Yeah, okay. So finally, I mean, what do you think about the impact of port congestion in the dry bulk market and What do you think about that when you look ahead into next year? How bullish or concerned are you based on that?
Apologies. Please hold whilst we reconnect, Magnus. We won't be long.
Did you get my final question? Port congestion seems to be an important part of the strength this year. Increasing port congestion, that is. I'm curious if you have any insights to that and whether you're concerned about that normalizing or even worsening next year. And the general outlook for 2022, really.

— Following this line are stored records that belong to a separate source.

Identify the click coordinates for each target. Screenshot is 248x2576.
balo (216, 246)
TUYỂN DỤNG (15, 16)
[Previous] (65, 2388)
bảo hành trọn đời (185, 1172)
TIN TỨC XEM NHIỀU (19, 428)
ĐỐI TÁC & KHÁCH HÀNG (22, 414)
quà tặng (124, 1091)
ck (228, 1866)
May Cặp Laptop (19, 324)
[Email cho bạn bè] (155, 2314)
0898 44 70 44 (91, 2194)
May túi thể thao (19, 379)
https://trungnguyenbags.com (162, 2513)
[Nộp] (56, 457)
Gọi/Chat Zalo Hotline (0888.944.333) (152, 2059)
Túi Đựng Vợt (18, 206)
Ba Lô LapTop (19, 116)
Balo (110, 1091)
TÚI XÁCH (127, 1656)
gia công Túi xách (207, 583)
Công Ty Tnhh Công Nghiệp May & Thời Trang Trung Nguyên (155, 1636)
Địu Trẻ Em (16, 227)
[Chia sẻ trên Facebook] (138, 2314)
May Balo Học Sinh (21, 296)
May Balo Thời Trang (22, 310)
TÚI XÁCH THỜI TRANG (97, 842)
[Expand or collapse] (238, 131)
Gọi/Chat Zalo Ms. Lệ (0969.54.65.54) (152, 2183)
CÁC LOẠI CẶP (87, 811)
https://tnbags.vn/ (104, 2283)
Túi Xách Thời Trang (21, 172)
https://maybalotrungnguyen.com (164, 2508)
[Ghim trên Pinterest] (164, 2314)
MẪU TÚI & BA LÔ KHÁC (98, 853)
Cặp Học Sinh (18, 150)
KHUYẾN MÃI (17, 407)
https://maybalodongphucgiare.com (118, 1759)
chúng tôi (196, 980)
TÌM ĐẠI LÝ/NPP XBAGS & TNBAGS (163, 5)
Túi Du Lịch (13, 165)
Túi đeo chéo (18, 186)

Yeah, I think, of course, there is some meaningful congestion in the market right now, but it's actually buried. I mean, it came down quite a lot in June, and now it's gone back up again a little bit. I think the logistical issues that we are seeing due to COVID are, although vaccinations are being spread out, they're not showing any signs of easing for the time being. Of course, I won't really make a call on whether it's going to get worse or flatten or not, but let's assume it normalizes over the next couple of years and the world tackles COVID, for lack of a better word. That on an isolated basis will have a negative impact on the market, but then on the other hand, just the baseline supply-demand equation we think looks so good. You know, you had, as I alluded to on the call, if you look at the typical commodities we trade, which is iron ore, we also compete with ships that trade a lot of coal. Those two commodities combined have grown in seaborne transport in 28 of the last 30 years, and they've grown by around 4 plus percent. And we're now looking at an order book of 6% gross which is delivering over a number of years then you will have scrapping on top of that and you're likely to have some parts of the fleet having to slow down with new environmental regulations so I think if the only variable was congestion the other variables that we see suggest a tightening market so we're still positive on the outlook, even if you were to see a normalization of some of the congestions. And again, that's what we saw in June, and still we have average rates of about 30,000 for CAPE in June, which is not typically the high season of the year. But there's no sign of kind of imminent improvement, at least in that situation.
Yeah, I agree. Thank you very much.
Thank you, everyone.
Thank you. As a reminder, if you do have a question, please press star 1 on your telephone keypad. There are no further questions that are coming through. I'll now hand back to the speakers for any closing comments.
Okay, well, if there are no further questions, I think that concludes the call for today. Thank you, everyone who dialed in, and we'll speak again next quarter.